Most rules and rule changes originate with recommendations from a number of internal committees, including the committee on infractions and the management council–a representative group of institutional and league athletics and faculty representatives of the specific division for revisions to the bylaws. However, depending on the nature of the proposed rule or revision, authority for rules and amendments may be delegated to the committee or may require approval beyond the management council.

The constitution provides a framework and defines limits for all subsequent regulations and future legislation. At its base is a two-part fundamental policy addressing the principle of amateurism, which is meant to assure that athletics is an integral part of the educational program, and the athlete is an integral part of the student body, thus establishing a “clear line of demarcation between intercollegiate athletics and professional sports” (NCAA, p. 1).
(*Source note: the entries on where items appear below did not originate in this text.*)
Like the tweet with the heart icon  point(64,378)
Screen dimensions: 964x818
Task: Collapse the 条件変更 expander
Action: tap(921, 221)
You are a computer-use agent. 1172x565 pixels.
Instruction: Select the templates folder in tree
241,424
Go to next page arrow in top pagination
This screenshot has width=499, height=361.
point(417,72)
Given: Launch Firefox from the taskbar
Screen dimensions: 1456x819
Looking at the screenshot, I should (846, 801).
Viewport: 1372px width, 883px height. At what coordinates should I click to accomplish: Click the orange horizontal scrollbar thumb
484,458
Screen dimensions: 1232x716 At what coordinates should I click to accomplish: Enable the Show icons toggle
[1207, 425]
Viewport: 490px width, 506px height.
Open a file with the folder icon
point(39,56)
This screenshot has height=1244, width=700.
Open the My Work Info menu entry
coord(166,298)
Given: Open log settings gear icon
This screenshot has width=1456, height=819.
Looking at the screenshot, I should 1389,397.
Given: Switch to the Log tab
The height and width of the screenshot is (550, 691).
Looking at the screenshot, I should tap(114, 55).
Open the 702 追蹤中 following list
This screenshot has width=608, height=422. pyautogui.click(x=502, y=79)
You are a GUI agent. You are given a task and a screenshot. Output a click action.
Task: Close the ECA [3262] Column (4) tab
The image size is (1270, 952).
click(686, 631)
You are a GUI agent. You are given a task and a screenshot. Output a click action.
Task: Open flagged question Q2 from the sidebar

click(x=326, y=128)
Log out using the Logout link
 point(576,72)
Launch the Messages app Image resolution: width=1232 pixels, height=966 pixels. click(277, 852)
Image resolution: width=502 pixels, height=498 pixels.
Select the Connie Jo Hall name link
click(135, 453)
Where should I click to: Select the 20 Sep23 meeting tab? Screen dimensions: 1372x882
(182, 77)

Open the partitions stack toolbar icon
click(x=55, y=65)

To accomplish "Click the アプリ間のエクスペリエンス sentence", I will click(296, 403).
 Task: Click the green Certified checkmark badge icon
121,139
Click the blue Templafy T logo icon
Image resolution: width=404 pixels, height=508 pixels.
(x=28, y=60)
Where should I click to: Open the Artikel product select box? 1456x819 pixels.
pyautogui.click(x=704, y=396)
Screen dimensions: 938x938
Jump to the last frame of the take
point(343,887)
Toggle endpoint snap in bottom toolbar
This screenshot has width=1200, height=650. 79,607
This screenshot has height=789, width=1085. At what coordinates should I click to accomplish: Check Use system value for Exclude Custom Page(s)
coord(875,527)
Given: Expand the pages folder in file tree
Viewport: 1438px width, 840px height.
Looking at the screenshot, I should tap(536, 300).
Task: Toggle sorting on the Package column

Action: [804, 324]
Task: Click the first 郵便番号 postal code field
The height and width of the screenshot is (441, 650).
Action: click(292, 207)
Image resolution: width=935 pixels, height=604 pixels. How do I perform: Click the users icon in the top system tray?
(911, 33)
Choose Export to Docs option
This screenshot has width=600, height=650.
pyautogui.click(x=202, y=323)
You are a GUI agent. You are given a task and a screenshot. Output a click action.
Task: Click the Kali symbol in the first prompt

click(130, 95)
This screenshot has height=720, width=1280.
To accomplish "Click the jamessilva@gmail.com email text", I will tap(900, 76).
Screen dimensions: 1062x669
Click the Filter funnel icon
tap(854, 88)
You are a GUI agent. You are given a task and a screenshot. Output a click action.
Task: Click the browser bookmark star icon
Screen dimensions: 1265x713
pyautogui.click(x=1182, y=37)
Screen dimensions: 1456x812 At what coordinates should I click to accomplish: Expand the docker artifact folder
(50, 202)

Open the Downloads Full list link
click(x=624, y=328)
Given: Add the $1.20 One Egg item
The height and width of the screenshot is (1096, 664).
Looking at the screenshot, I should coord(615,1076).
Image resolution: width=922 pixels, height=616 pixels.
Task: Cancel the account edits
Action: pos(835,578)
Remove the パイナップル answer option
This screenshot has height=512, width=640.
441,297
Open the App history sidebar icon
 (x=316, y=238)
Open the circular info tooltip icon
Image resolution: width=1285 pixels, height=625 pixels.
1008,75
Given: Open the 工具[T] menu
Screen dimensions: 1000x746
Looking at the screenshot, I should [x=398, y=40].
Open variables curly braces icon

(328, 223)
The second part of the policy addresses the individual and collective responsibilities of member institutions to apply and enforce legislation to assure competitive equity, including “basic athletics issues such as admissions, financial aid, eligibility and recruiting” (NCAA, p. 1). Beyond the fundamental policy and purpose of the organization, the constitution includes five additional articles addressing the conduct of intercollegiate athletics, NCAA membership, organizational structure, legislative authority and process, and institutional control of intercollegiate athletics. The constitution designates the chief executive officer of the institution (rather than the athletic director) as ultimately responsible “for the conduct of the intercollegiate athletics program and the actions of any board in control of that program” (NCAA, p. 49).

This responsibility is reinforced in the requirement that budgetary control falls to the institution within the realm of its normal budgetary procedures. The Constitution also spells out procedures for self-study and analysis to occur as part of a regular athletic certification process.

Perhaps most important, this section of the constitution spells out the institution’s responsibility for the acts of its staff members and any other individuals or agencies promoting the interests of the institution’s intercollegiate athletics program.